▸ **Assigned task**:
Once the line with "Jopan Of Many Pets (707, 1238)" is found in the data, output it and each following line exactly, up to and including the line with "The 4th Avenue Blues (710, 1321)", and nothing before or after.

[[ Data for processing, beginning ]]

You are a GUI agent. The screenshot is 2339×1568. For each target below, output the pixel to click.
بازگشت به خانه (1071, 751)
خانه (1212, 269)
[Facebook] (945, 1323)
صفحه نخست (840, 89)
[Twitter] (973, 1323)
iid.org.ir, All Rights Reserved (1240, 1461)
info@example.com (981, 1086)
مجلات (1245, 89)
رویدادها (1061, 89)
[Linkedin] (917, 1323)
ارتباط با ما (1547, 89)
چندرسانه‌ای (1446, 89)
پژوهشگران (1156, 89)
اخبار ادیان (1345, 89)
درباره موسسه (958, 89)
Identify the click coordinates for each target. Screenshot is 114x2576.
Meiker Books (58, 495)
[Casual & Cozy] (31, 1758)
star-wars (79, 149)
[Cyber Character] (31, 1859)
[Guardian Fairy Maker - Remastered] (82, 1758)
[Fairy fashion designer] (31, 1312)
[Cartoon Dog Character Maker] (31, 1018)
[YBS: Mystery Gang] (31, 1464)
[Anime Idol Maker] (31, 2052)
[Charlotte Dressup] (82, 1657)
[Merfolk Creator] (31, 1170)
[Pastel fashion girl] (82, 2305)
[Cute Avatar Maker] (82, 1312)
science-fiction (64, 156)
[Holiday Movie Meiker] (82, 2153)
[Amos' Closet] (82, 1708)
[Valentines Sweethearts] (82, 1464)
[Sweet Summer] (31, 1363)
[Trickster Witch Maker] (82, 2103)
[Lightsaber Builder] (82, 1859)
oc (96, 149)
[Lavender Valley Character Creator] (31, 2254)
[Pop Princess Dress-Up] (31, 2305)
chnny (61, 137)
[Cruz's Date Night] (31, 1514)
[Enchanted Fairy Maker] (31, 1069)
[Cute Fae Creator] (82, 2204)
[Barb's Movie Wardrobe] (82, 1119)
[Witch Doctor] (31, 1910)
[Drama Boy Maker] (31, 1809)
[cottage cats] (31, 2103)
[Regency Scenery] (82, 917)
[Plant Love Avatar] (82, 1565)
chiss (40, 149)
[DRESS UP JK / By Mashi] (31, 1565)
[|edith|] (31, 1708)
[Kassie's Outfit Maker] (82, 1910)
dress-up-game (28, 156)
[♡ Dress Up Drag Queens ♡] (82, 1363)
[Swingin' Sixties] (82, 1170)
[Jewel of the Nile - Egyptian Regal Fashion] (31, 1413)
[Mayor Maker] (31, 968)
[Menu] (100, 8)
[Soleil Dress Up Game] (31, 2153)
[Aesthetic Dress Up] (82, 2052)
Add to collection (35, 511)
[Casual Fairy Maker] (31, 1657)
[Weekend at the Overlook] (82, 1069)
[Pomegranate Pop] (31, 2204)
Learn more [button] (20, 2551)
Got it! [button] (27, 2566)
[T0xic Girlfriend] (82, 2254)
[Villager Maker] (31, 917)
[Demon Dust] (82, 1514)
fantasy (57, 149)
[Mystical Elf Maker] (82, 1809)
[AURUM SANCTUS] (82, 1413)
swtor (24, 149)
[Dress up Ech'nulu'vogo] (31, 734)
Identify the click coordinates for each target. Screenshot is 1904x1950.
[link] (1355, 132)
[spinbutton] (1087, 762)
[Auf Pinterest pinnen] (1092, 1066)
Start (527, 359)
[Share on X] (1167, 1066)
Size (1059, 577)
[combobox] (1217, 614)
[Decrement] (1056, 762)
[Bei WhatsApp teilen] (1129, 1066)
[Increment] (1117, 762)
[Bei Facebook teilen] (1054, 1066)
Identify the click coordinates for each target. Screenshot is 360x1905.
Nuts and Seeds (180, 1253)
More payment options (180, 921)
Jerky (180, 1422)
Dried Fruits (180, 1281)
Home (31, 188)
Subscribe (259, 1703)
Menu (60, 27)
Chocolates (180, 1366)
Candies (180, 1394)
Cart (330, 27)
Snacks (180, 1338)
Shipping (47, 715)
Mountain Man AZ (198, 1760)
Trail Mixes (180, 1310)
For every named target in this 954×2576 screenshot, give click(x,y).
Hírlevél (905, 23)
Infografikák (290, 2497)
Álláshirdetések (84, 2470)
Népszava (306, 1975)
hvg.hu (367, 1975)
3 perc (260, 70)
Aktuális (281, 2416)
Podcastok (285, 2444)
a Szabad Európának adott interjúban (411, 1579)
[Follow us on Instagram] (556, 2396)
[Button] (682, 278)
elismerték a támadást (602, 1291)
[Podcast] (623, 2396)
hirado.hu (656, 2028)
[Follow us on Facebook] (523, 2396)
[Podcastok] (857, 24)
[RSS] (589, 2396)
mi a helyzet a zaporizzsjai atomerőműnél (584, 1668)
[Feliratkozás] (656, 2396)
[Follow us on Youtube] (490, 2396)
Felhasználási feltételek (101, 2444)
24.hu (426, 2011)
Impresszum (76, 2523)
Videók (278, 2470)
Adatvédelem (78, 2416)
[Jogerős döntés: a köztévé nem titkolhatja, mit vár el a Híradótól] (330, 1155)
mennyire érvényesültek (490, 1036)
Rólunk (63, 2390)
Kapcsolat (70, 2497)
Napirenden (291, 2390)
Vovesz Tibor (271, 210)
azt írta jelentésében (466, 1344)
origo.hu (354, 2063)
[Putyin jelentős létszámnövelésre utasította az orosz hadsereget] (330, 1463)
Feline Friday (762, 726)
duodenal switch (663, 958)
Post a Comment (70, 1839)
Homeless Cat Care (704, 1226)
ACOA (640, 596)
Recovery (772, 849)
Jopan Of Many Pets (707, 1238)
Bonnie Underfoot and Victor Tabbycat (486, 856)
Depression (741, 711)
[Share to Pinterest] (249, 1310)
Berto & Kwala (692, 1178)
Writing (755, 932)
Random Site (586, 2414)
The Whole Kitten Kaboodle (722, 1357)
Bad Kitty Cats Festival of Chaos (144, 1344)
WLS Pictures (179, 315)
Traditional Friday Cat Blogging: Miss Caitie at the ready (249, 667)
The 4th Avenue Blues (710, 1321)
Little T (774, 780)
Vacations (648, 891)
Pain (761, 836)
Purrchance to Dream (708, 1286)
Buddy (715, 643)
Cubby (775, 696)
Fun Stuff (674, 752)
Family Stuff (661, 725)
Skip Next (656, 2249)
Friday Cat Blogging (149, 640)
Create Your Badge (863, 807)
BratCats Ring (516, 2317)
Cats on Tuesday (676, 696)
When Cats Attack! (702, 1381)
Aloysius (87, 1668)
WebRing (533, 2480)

[[ Data for processing, end ]]

▸ **Answer for this exercise**:
Jopan Of Many Pets (707, 1238)
Bonnie Underfoot and Victor Tabbycat (486, 856)
Depression (741, 711)
[Share to Pinterest] (249, 1310)
Berto & Kwala (692, 1178)
Writing (755, 932)
Random Site (586, 2414)
The Whole Kitten Kaboodle (722, 1357)
Bad Kitty Cats Festival of Chaos (144, 1344)
WLS Pictures (179, 315)
Traditional Friday Cat Blogging: Miss Caitie at the ready (249, 667)
The 4th Avenue Blues (710, 1321)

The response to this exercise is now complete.